De-risk pricing changes
There’s always some risk that comes with pricing changes and experiments. Pricing experiments with your existing customers can hamper your customer relationship at times, and they may lose trust in your business.That’s where the ‘grandfathering clause’ comes in. Grandfathering allows you to retain old pricing plans for existing customers, while new plans can be applied to the new customers.
And with that, you are all set to run pricing experiments for your subscription business!
Types of Pricing Experiments
There are various types of pricing experiments. The exact structure you follow for your business may vary, but here are some tried-and-true pricing experiments you can run:
As the name suggests, A/B testing consists of dividing your audience into groups to test different pricing versions. A/B testing for pricing is an excellent way to figure out the most optimum price required to maximize revenue. It is also a way for you to test the price sensitivity of your target market.
However, A/B testing does not mean that you can offer the same product for different prices. That’s illegal and can land you in a lot of trouble.
Instead, the right way to go about this would be to test different prices on different products/plans. The aim here is to optimize revenue, not conversions. That way, you will understand which price point adds more revenue.
Price bundling is when you offer two or more products/services together for a price instead of offering them separately for individual prices.

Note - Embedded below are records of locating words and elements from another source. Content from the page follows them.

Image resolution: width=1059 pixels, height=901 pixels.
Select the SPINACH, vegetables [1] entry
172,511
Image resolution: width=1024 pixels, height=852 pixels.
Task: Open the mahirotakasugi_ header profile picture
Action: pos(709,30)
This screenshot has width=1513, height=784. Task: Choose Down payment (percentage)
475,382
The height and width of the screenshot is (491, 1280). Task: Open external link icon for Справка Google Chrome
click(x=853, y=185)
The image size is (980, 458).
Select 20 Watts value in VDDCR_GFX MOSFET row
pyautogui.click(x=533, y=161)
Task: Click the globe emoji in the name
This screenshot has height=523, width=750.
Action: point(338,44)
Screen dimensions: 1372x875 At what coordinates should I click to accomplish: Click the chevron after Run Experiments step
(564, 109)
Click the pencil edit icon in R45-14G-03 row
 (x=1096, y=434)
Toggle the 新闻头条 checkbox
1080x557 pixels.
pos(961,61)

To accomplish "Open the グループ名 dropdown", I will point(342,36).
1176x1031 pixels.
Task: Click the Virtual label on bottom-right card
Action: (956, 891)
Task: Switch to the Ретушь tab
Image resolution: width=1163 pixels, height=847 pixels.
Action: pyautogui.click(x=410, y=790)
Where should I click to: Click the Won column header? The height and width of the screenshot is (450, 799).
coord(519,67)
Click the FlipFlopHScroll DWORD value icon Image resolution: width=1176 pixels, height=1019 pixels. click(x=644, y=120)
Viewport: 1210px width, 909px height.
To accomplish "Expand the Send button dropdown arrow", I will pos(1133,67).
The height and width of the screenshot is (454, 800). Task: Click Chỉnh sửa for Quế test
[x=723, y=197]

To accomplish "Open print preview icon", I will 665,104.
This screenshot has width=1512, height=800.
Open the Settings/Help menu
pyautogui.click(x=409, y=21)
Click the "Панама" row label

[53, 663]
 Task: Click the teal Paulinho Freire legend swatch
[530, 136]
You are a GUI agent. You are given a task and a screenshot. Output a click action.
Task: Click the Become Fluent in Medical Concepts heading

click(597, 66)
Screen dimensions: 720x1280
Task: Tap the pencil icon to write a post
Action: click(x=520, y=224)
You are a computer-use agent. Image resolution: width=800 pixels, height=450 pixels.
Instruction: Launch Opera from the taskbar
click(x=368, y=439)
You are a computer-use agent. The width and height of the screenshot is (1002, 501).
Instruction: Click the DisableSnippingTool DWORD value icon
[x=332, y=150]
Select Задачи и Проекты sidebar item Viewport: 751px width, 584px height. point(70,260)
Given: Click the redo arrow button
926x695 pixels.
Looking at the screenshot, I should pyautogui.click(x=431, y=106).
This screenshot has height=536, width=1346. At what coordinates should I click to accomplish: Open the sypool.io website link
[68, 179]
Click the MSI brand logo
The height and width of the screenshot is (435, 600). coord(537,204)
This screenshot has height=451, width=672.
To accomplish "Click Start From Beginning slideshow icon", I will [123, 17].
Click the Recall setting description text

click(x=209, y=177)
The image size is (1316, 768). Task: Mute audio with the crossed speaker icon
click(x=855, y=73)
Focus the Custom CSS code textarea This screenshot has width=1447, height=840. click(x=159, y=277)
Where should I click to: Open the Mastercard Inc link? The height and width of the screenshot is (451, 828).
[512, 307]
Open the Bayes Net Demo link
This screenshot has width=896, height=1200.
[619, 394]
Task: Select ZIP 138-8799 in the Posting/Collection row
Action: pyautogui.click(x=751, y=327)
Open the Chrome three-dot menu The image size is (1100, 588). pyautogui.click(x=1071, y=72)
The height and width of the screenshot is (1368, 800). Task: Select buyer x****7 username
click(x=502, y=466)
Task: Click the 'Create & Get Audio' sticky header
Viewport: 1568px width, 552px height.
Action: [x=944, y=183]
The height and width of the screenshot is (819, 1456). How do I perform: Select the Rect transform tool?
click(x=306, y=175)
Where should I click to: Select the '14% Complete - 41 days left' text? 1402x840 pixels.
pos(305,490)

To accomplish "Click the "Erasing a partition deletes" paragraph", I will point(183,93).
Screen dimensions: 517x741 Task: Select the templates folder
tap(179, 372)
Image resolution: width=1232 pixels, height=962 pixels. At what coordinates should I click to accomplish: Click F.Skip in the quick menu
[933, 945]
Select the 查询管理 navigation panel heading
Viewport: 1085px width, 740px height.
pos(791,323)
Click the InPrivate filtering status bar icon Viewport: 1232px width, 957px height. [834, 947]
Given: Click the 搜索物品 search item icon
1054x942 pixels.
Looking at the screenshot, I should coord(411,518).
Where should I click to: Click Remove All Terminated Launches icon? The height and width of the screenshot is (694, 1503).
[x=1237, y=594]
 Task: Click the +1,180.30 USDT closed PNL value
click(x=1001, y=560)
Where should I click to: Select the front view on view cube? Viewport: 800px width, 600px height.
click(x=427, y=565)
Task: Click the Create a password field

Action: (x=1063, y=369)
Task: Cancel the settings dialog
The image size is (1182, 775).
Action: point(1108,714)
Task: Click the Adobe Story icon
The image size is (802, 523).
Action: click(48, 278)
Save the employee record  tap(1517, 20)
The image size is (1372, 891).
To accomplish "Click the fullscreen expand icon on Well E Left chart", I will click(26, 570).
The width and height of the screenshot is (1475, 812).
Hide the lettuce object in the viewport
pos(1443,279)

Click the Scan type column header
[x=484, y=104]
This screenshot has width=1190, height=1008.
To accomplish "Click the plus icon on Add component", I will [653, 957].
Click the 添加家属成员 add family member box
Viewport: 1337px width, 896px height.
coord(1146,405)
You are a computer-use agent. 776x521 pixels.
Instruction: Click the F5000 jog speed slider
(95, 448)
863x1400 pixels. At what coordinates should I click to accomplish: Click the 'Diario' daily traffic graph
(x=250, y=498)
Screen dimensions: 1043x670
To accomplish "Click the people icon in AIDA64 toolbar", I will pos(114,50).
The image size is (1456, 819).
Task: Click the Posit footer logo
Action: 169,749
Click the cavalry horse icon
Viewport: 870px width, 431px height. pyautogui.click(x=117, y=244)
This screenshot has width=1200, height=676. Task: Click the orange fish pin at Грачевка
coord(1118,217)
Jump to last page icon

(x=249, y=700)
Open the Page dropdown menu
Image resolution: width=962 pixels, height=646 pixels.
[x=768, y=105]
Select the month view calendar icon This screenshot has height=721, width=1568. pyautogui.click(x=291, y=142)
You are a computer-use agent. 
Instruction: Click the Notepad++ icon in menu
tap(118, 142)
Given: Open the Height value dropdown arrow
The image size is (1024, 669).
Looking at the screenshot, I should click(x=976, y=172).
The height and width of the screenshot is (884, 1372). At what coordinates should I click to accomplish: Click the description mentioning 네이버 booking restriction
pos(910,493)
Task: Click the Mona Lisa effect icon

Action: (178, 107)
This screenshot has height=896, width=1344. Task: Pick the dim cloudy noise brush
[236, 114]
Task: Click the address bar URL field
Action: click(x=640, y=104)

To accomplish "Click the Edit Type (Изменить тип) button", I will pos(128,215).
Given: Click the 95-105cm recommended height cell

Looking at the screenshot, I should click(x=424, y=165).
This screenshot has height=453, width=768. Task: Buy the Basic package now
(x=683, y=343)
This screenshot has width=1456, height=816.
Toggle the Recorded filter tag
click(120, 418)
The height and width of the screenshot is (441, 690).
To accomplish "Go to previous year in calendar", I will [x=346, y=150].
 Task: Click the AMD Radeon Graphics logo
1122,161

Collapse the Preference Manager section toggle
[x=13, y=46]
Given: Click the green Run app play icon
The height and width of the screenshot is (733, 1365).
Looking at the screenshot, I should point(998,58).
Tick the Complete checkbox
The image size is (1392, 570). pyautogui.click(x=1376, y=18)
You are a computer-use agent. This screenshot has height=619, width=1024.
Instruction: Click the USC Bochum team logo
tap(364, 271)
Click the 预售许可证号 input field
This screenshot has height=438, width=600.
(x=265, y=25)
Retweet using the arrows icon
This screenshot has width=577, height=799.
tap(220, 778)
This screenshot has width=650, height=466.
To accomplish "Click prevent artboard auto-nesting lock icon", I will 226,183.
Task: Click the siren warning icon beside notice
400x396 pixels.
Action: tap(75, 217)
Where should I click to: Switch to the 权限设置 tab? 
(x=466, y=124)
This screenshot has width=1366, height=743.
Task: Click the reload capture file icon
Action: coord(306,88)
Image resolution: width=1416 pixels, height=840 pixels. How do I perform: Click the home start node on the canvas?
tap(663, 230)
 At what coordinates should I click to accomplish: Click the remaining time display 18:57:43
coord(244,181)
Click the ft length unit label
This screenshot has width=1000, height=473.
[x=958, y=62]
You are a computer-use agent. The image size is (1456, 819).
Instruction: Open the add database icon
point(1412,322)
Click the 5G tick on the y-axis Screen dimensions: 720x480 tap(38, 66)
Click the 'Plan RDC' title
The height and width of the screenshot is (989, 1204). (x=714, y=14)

The right bundle can help increase your overall sales while lowering your marketing costs.
Here’s an example of price bundling by Blue Apron, which lets consumers decide meal kits for 2 or 4 members with 2 or 3 recipes.
When running bundling experiments for your subscription businesses, ensure that you clearly state the value provided by bundles and highlight what your customers’ savings will make if they choose a bundle.
Price bundling is a great way to simplify purchase decisions for your customers while lowering your customer acquisition costs.
Price anchoring, just as it sounds, is a process of anchoring a price point that customers can refer to when comparing and making a purchase. Price anchoring is based on the psychological principle of perception. Expensive or inexpensive are relative terms, and providing an anchor to your pricing may provide a frame of reference for your customers. The easiest way to do this is to have a tiered pricing structure.
In a way, a tiered pricing structure has anchor pricing built right in it. It exhibits the value and price of each plan side-by-side. You can surround the ideal option with higher and lower price options, which act as anchors.
Another way to do this is to use your competitor’s price as an anchor. It’s a risky alternative, as you’re inadvertently driving attention to your competitor’s product as well.
Target market segmentation
This type of pricing experiment can be time-consuming but is very insightful if done right. Your target market is often diverse. You can divide your customers based on:
- Demographics (Age, gender, education)
- Location (urban, suburban, rural)
- Purchase history (newcomers, long-term subscribers)
- Psychographics (vegans, sustainable shoppers)
It is crucial to analyze each of these segments to understand what brings out the most value for them and iterate your pricing accordingly. It will help make your product or service more appealing because the value and pricing mainly cater to them. It also helps in building loyalty and long-term associations with your subscribers.
Pricing for eCommerce subscriptions is not an easy task! These pricing experiments will help you test your market’s price sensitivity, help you find the best price to optimize revenue, and identify that pricing sweet spot for your target market.